Vice-président de l’Association des maires ruraux de France, maire de Murol (Puy-de-Dôme)

La mise en place massive et immédiate du télétravail sous l’effet des confinements a entraîné des déplacements géographiques pour de nombreux Français. Certes, les personnes concernées par le télétravail sont en grande majorité des cadres, des professions intellectuelles et indépendantes qui peuvent organiser leur vie professionnelle et personnelle autrement. Mais je note aussi la forte hausse du nombre de démissions avec les changements de vie que cela implique – je pense à ceux qui choisissent des métiers manuels…

Tous ces phénomènes ont conduit des territoires ruraux à devenir attractifs. Nous y avons constaté une reprise du marché immobilier, des ouvertures de tiers-lieux pour travailler à distance…

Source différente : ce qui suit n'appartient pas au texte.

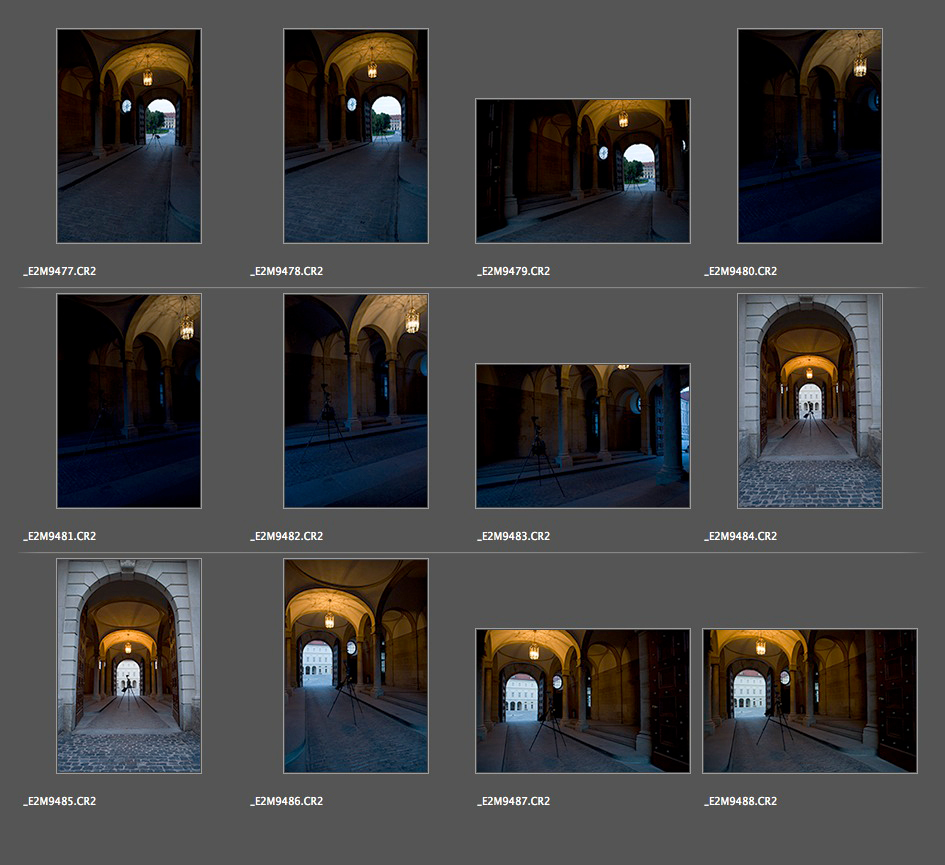Select the last thumbnail _E2M9488.CR2
945x865 pixels.
[x=810, y=701]
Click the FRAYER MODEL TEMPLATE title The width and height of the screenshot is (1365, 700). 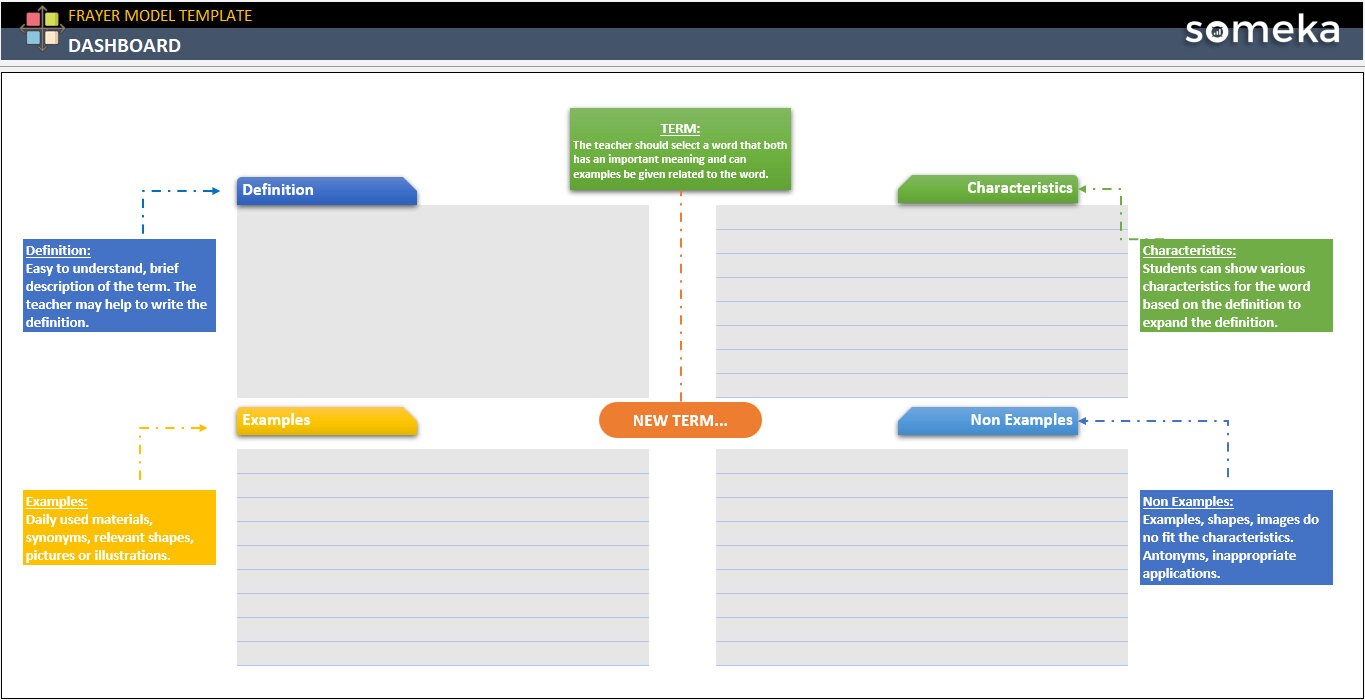[160, 15]
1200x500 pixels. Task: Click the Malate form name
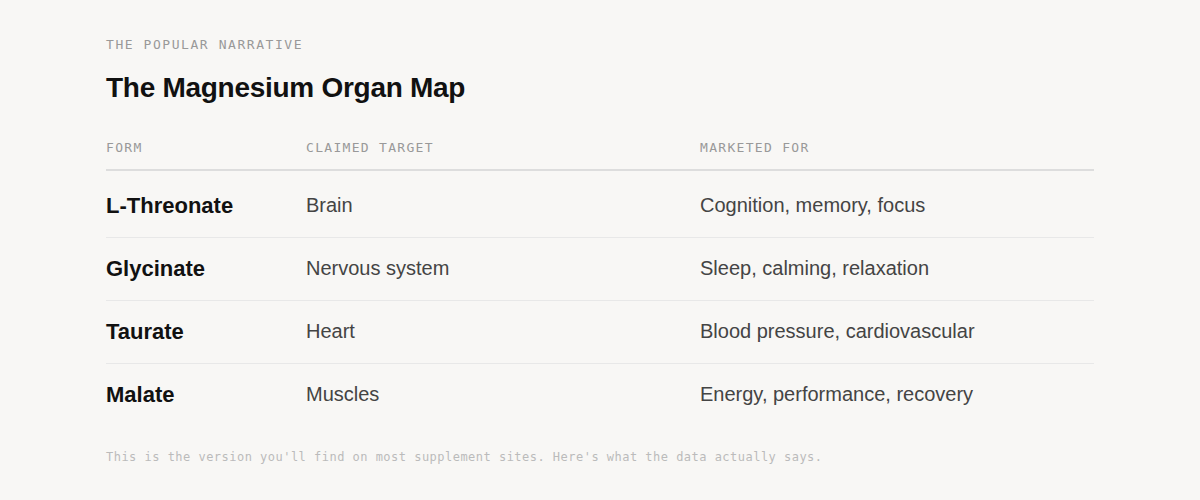[x=140, y=395]
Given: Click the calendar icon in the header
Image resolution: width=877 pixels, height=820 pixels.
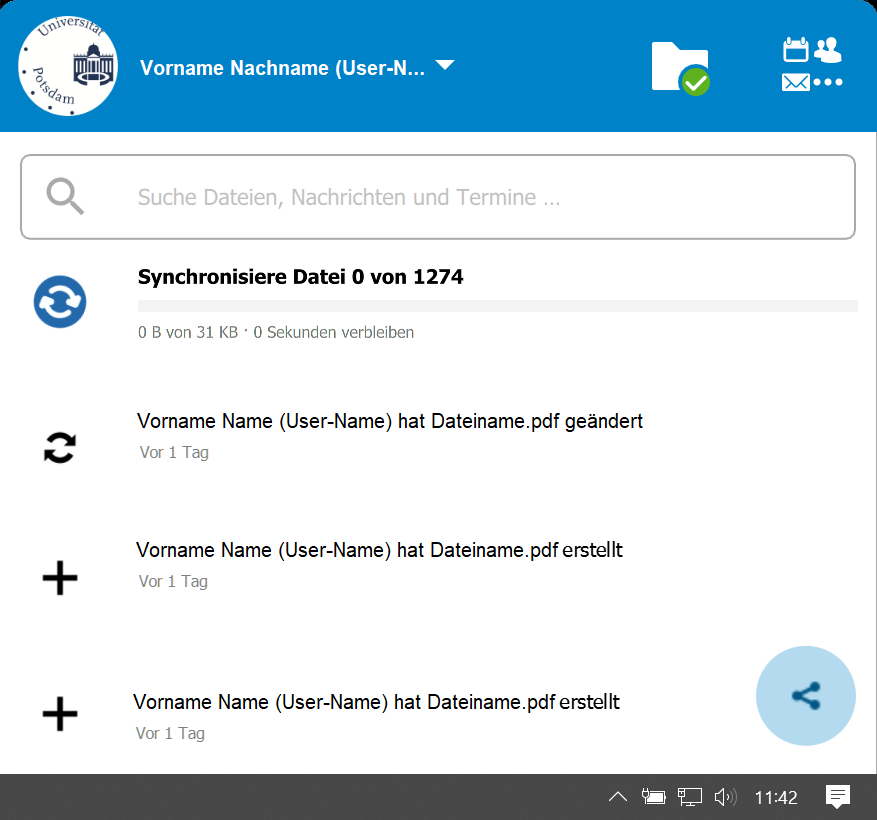Looking at the screenshot, I should point(795,50).
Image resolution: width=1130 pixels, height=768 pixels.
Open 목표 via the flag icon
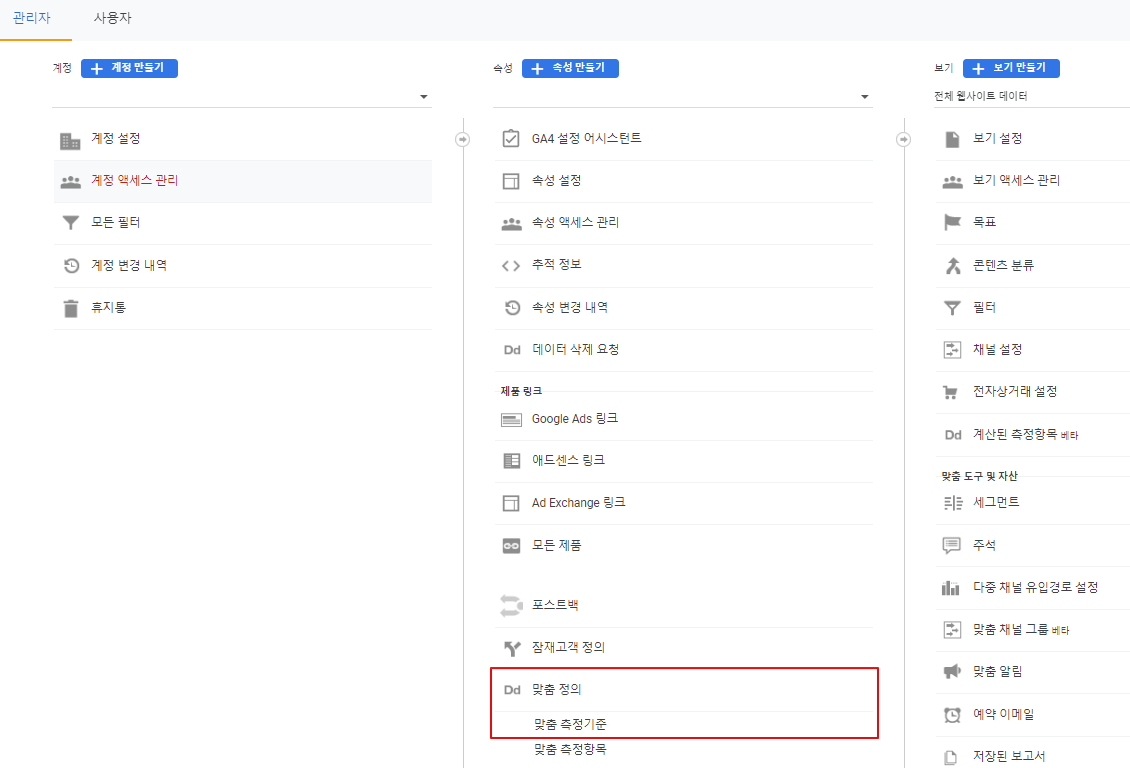951,222
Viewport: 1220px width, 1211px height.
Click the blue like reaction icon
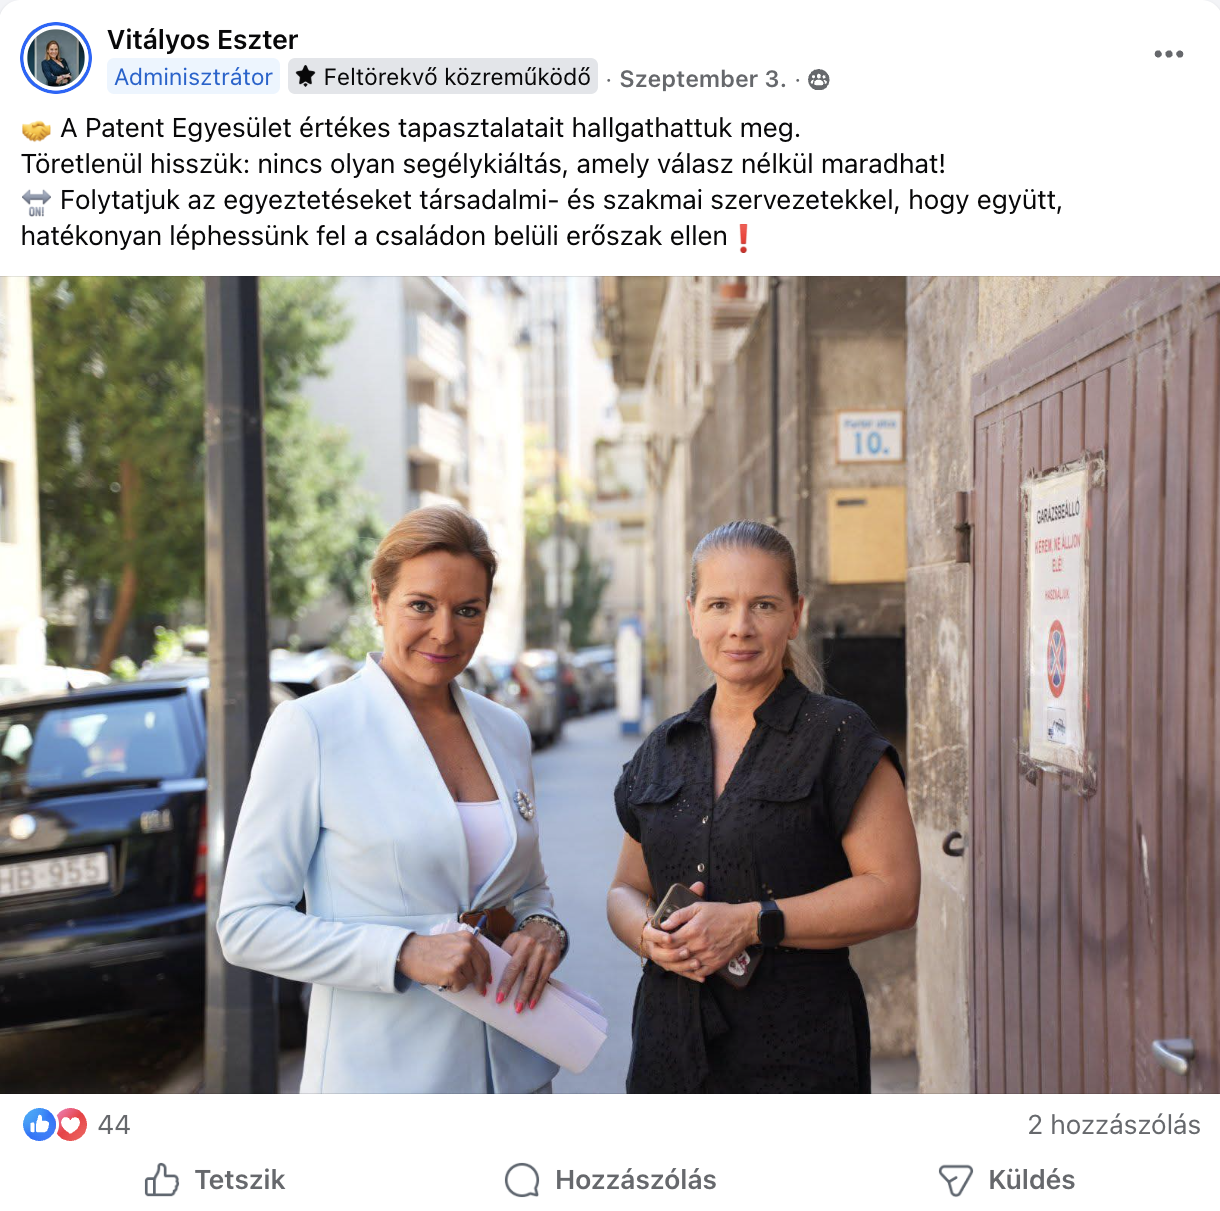(x=39, y=1125)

Alors non, le télétravail ne va pas accroître les inégalités territoriales, il va au contraire fixer de nouvelles populations dans des lieux jusqu’ici délaissés. À travers leur relationnel et leur pouvoir d’achat notamment, elles apportent une vraie plus-value au service des territoires.

Le télétravail a contribué à créer des interactions entre des personnes d’origines diverses sur un lieu donné. Mais le télétravail n’est pas une solution miracle. Il faut bien sûr une bonne connexion numérique – les départements qui ont anticipé, tel le Cantal, sont gagnants aujourd’hui. Cela passe aussi par un accès aux services essentiels : la santé, l’école et la possibilité de faire des courses dans un rayon de trente minutes. C’est là que les territoires se livrent une concurrence féroce.